List every line of the records below that contains the word "size".

** begin Data provided **

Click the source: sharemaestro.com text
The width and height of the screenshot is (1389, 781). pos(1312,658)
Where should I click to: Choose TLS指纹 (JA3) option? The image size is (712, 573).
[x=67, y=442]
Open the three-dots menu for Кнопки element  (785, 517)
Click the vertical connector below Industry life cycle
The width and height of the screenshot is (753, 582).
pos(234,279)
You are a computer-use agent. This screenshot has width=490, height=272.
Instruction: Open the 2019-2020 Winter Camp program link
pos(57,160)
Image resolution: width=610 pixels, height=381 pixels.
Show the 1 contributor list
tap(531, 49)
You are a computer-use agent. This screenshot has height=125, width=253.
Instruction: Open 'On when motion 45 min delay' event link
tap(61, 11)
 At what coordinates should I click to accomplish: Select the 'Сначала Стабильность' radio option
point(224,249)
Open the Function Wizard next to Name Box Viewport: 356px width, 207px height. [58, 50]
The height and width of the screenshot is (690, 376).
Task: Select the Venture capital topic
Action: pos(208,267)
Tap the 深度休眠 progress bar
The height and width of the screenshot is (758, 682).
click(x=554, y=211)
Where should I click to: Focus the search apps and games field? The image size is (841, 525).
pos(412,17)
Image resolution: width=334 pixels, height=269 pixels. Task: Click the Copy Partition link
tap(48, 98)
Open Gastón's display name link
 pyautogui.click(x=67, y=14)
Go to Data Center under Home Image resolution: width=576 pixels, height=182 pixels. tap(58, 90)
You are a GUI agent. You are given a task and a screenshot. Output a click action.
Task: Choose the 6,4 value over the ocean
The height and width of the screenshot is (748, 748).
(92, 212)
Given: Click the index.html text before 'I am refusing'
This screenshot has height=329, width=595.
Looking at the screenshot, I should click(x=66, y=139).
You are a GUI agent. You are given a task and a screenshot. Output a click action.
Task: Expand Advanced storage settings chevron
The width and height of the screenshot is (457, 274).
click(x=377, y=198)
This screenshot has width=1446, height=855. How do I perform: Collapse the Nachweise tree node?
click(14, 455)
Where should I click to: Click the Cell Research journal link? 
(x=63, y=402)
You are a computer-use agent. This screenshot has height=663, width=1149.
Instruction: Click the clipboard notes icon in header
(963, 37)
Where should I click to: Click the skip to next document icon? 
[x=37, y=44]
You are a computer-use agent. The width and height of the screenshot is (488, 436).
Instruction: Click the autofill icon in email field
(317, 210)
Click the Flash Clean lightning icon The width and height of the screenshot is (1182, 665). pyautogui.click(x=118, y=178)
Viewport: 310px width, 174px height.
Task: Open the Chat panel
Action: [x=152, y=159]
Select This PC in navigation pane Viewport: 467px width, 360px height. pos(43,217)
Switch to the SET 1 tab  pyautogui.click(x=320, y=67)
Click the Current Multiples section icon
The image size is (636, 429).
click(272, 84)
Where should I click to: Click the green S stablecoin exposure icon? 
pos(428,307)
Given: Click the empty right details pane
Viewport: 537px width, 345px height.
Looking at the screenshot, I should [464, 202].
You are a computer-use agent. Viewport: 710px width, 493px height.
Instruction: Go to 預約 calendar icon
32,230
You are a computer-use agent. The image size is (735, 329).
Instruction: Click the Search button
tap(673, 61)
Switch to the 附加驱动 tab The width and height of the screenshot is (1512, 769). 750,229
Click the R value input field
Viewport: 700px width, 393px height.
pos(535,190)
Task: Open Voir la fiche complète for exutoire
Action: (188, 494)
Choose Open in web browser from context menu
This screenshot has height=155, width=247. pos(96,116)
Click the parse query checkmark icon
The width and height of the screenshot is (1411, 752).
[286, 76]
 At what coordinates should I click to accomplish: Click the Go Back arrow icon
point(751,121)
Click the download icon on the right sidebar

** end Data provided **

## Answer in full
Where should I click to: Choose TLS指纹 (JA3) option? The image size is (712, 573).
Where should I click to: Focus the search apps and games field? The image size is (841, 525).
The image size is (636, 429).
You are a computer-use agent. The image size is (735, 329).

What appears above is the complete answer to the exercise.